Cosmin Mihut, an assistant chef at its Leicester restaurant, suffered the injury after slipping on wet ceramic tiles. The accident was the fourth that occurred in the same area within a four-month period.
Azzurri Restaurants, trading as Zizzi, pleaded guilty at Leicester Magistrates’ Court to contravening rules regarding an unsafe ceramic-tiled kitchen floor, failure to assess the risks and hazard of the floor services and lack of proper first-aid training and equipment at its restaurant in the city’s Belvoir Street.
According to the Leicester Mercury, Louise Jamieson for Leicester City Council told the court: “The kitchen porter helped [Mihut] to his feet and the head chef told him to take a break. He said he needed to go to hospital and drove himself there.”
The employee returned to work the next day and did not claim compensation for his injury.
“The floor of the kitchen was slippery with drops of water but it was dangerous with or without water, prone to be slippery if anything had been spilt on it,” added Jamieson.
Alice Jarratt, for Azzurri Restaurants, said there had been three generic risk assessments carried out and two specific assessments in 2014. “A full and thorough risk assessment was complete the day after the accident,” she remarked.
Passing sentence, bench chairman Nigel Sudborough said the spate of accidents that took place at the site suggested the company did not take the measures it should and it was fortunate that no major injury had been cause.
He fined the chain £12,000 for failing to ensure the floor was safe and without risks to the health and safety of its workers.
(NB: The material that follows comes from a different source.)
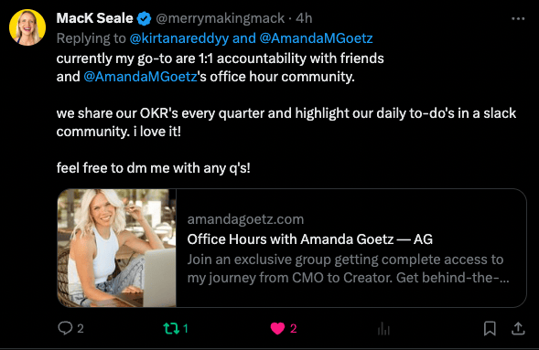Undo the green retweet icon
This screenshot has width=539, height=350.
171,328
Zizzi was also hit with a £6,000 penalty for failing to make a suitable and sufficient assessment of the risks to the health and safety of employees from the ceramic-tiles floor surfaces in the rear and front kitchens and the area in front of the kitchen counter. A further £6,000 fine was handed down for failing to inform employees of how to get first-aid treatment if needed.
The court granted the council’s application for almost £6,000 costs, bringing the total to just shy of £30,000, which the company agreed to pay within 28 days.